Exercise inputs
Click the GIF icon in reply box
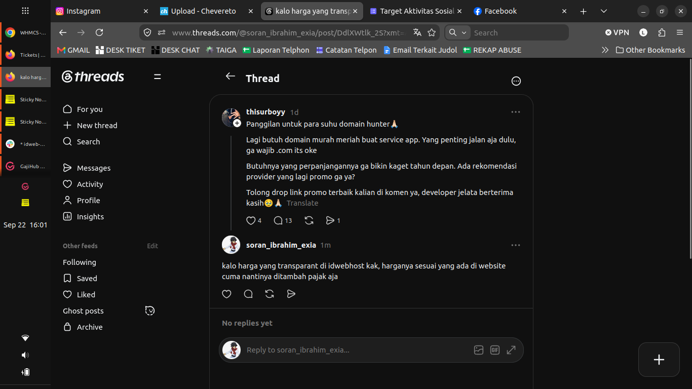The height and width of the screenshot is (389, 692). pyautogui.click(x=495, y=350)
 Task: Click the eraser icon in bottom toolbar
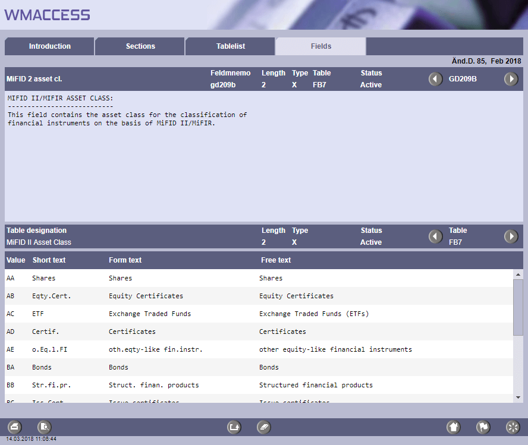click(264, 427)
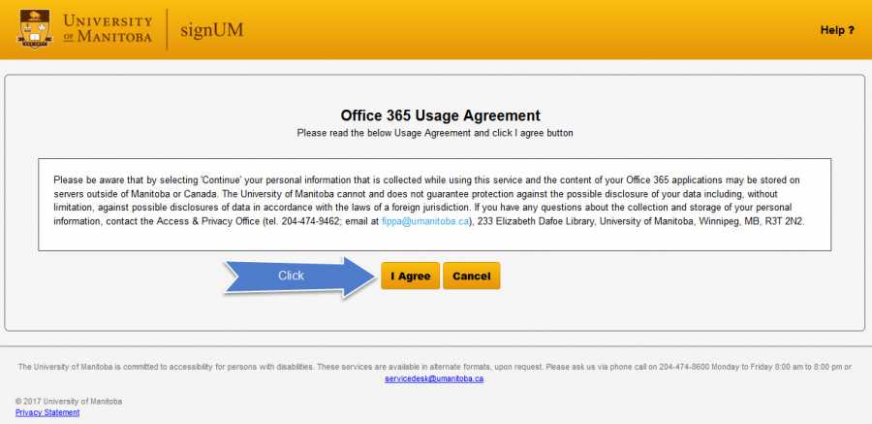Open the Help ? link
The image size is (872, 424).
(837, 30)
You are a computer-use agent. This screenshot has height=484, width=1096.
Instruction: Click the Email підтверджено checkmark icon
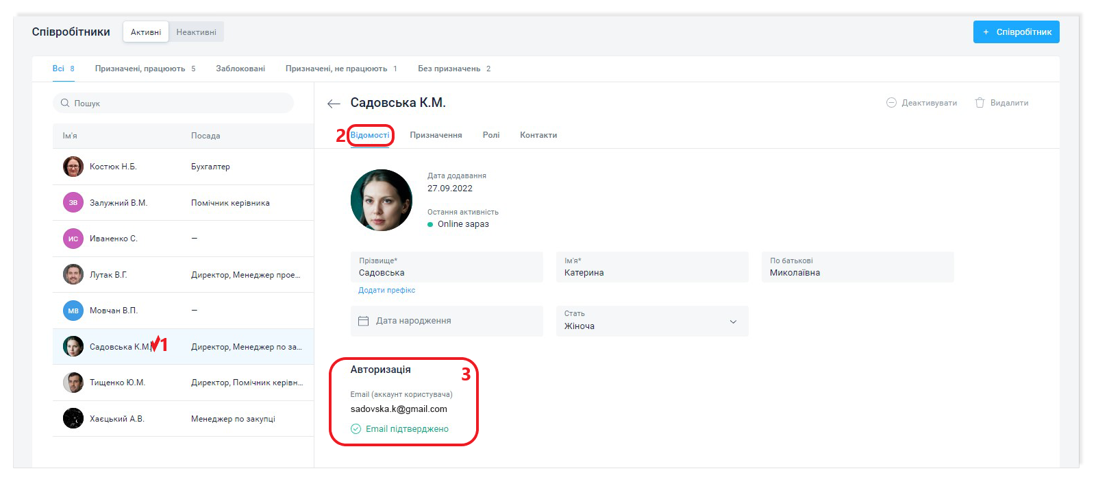point(356,429)
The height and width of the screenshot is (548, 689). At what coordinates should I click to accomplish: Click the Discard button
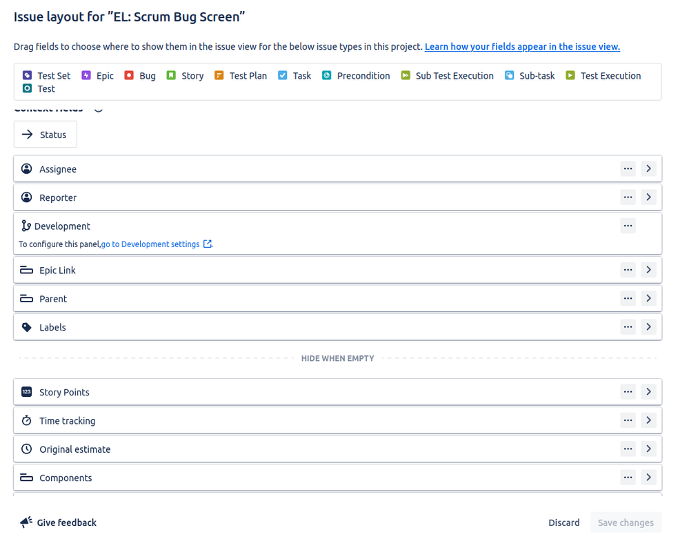coord(563,522)
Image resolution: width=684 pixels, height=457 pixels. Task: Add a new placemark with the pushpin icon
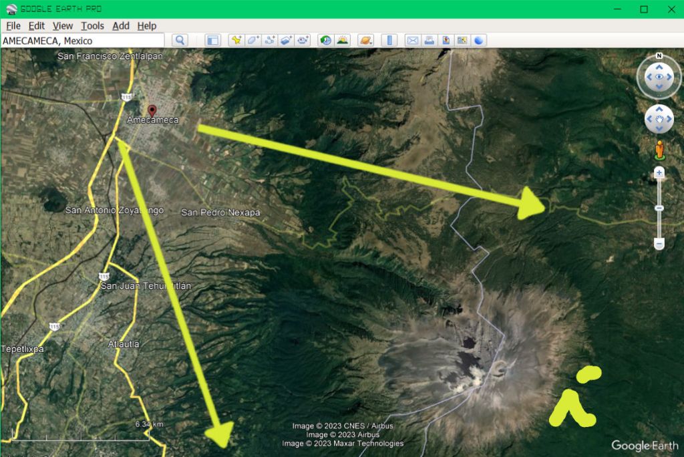pos(236,40)
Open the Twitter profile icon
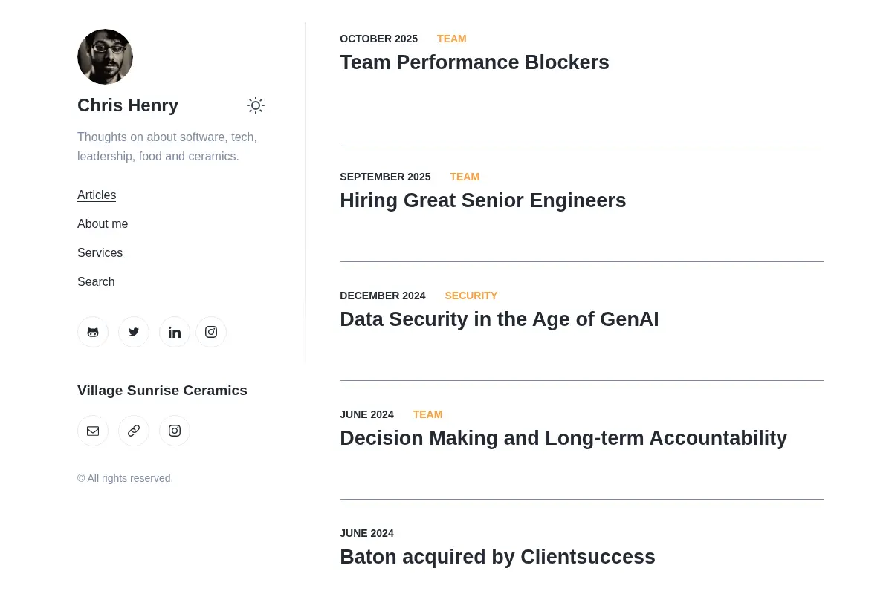 (x=134, y=332)
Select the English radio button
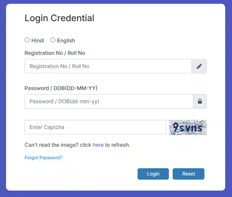This screenshot has width=232, height=197. pos(53,40)

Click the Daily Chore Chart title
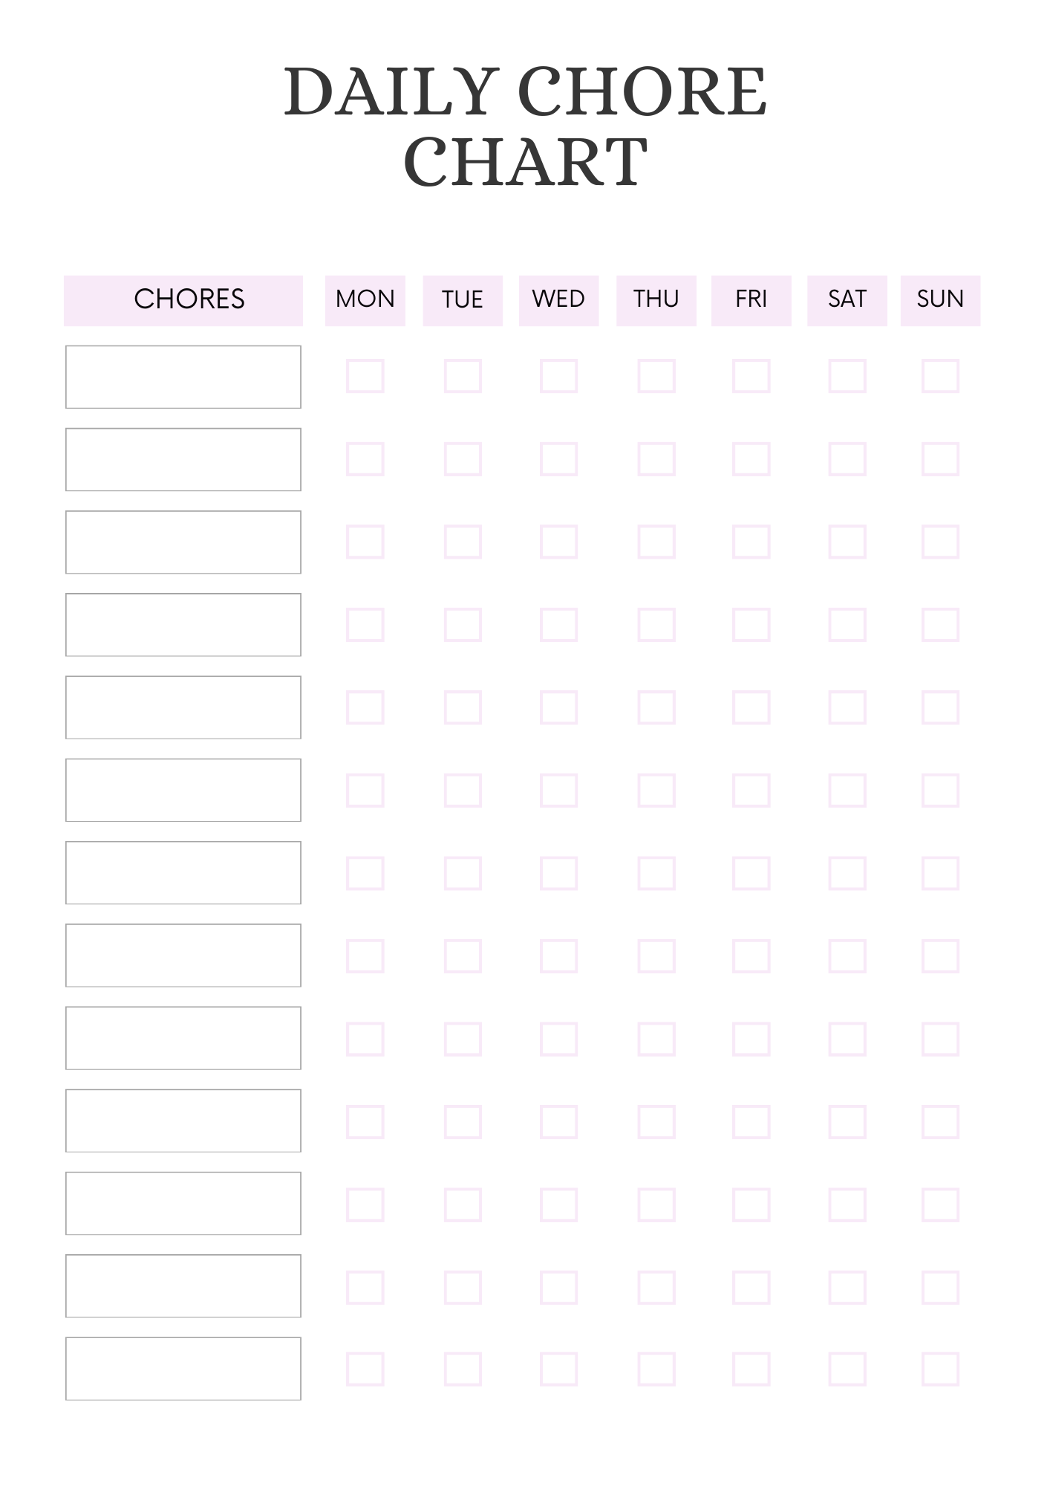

Your task
Starting at the line that contains "Open the Twitter profile icon", please write out every line to the end of the entries, inclusive, copied exactly and with pictures omitted.

Written answer
Open the Twitter profile icon
 (x=134, y=332)
Select the English radio button
This screenshot has width=232, height=197. pos(53,40)

Click the Daily Chore Chart title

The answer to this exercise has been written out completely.